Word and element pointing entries

——

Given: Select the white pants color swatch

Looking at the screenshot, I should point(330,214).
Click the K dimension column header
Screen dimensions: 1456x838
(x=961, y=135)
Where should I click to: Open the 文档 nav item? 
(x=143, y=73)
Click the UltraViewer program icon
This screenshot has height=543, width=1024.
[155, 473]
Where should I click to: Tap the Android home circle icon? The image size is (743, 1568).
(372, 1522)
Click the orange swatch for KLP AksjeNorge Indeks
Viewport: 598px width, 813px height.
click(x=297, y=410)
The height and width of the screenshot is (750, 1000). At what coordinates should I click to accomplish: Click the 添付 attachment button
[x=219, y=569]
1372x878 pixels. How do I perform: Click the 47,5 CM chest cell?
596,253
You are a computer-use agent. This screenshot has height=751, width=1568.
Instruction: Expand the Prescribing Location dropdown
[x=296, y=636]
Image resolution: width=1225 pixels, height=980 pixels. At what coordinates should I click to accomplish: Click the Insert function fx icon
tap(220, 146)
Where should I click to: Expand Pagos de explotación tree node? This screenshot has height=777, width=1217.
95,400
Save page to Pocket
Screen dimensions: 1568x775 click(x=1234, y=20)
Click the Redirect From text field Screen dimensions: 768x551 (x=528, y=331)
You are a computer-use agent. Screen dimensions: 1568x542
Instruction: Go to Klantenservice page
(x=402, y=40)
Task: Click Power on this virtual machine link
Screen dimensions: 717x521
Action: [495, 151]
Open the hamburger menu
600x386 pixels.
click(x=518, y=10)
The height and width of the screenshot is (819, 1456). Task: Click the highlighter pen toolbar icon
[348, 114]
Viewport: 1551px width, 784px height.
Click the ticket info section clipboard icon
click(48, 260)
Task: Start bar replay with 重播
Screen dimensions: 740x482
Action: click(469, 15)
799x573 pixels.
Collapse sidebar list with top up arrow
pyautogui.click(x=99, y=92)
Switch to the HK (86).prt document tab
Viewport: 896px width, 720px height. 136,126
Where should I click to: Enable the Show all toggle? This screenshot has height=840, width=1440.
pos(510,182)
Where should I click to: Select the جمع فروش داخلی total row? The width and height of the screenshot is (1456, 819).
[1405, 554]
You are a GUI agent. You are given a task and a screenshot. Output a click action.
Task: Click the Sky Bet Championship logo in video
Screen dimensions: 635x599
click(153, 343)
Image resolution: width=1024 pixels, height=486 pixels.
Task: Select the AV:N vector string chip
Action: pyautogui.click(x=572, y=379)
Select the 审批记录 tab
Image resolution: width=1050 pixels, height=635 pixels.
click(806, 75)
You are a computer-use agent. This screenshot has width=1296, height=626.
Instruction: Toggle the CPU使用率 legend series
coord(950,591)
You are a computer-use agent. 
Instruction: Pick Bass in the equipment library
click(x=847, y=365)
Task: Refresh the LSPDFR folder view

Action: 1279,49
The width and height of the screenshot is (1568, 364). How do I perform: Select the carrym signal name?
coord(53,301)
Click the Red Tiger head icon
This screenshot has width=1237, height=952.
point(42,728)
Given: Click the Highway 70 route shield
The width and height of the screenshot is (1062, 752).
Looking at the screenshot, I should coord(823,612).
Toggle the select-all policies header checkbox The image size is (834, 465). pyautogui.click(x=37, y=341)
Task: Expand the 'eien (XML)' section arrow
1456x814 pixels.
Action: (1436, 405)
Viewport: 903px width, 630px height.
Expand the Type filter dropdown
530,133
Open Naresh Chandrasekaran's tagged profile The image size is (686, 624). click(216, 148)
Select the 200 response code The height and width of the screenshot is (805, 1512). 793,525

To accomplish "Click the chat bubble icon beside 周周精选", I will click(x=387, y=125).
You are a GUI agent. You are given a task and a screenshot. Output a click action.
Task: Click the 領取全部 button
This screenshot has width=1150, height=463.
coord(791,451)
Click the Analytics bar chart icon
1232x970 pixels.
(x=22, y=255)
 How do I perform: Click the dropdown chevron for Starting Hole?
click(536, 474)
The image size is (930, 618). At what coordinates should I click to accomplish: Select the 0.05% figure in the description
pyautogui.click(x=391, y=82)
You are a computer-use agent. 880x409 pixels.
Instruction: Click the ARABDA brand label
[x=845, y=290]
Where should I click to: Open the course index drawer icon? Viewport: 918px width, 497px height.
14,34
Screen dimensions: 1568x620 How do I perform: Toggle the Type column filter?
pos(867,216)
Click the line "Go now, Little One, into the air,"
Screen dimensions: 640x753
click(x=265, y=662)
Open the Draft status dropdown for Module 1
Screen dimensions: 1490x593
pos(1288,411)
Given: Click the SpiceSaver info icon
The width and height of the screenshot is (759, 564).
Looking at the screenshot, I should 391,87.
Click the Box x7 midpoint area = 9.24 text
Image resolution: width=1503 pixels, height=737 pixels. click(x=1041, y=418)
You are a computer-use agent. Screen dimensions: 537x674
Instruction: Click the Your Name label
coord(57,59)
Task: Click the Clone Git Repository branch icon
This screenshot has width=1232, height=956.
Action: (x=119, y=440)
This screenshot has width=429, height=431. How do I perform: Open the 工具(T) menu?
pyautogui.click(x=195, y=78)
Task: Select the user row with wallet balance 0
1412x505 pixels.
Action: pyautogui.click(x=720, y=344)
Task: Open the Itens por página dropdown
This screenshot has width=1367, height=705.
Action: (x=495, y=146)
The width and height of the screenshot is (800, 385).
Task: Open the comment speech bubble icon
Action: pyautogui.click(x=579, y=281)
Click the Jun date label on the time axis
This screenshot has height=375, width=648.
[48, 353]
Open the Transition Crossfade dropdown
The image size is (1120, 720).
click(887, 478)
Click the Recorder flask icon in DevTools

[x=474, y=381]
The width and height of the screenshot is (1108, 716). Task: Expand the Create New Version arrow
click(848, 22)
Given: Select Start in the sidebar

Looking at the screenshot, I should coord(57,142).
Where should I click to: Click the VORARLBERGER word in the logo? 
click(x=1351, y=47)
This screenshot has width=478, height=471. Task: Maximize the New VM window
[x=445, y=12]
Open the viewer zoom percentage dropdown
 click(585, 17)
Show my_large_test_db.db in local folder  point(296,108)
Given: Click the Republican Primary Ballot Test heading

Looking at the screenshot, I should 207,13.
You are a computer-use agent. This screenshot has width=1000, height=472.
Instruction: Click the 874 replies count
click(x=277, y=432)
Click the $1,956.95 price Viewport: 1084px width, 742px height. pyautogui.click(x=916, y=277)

——

*TASK OBJECTIVE*. Pick out each row above that contains the word "Instruction", and copy those rows in full.

*COMPLETE OUTPUT*.
Instruction: Expand the Prescribing Location dropdown
Instruction: Go to Klantenservice page
Instruction: Toggle the CPU使用率 legend series
Instruction: Pick Bass in the equipment library
Instruction: Click the ARABDA brand label
Instruction: Click the Your Name label
Instruction: Click the 874 replies count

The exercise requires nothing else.